The study released Friday in the International Journal of Eating Disorders found that 70% of women over 50 are trying to lose weight and 62% say their weight or shape has a negative effect on their lives. The study also found that 3.5% report binge eating at least once a week, and 7.5% reported using diet pills.

The study notes that little is known about the disordered eating behaviors among the 53 million U.S. women over age 50, so researchers from the University of North Carolina tried to find out.

“An unfortunate assumption is that they ‘grow out of’ body dissatisfaction and eating disorders, but no one has really bothered to ask,” lead researcher Cynthia Bulik, director of the University of North Caolina Eating Disorders Program, said in a statement.

Using the online tool Surveymonkey, 1,849 women were questioned from September 2010 to January 2011 in an effort to assess the prevalence of current and past eating disorder symptoms, dieting, and weight and body image concerns.

Data shown.
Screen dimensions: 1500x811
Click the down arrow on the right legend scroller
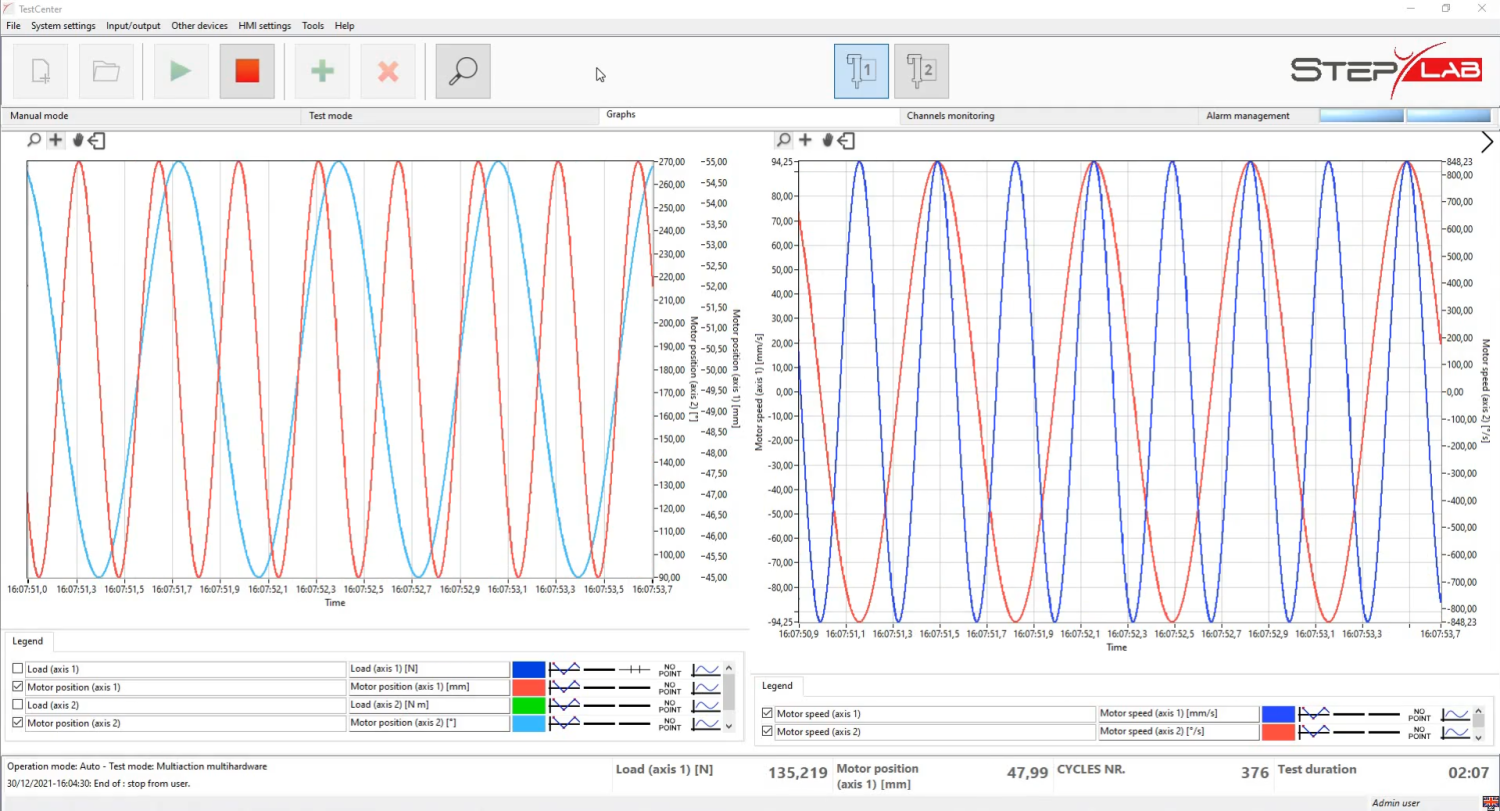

Task A. According to the text about eating disorders in women over 50, how many women were questioned in the survey?
Task B. Continue the text about eating disorders in women over 50, starting after its last sentence.
The listing is separate material, apart from the text about eating disorders in women over 50.

Exercise answer A. 1,849 women were questioned.

Exercise answer B.
While some of the women trying to lose weight may have been told to do so by their doctors, “excessive concern with dieting, weight, and body shape and overall body dissatisfaction can have negative consequences on women’s self-esteem” and could increase their risk of eating disorders, the researchers wrote.

The average age of the participants in the survey was 59; 92% were white. Twenty-seven percent were obese, 29% overweight. Thirty-six percent of the women reported spending at least half the time in the last five years dieting, 40% weighed themselves at least twice a week.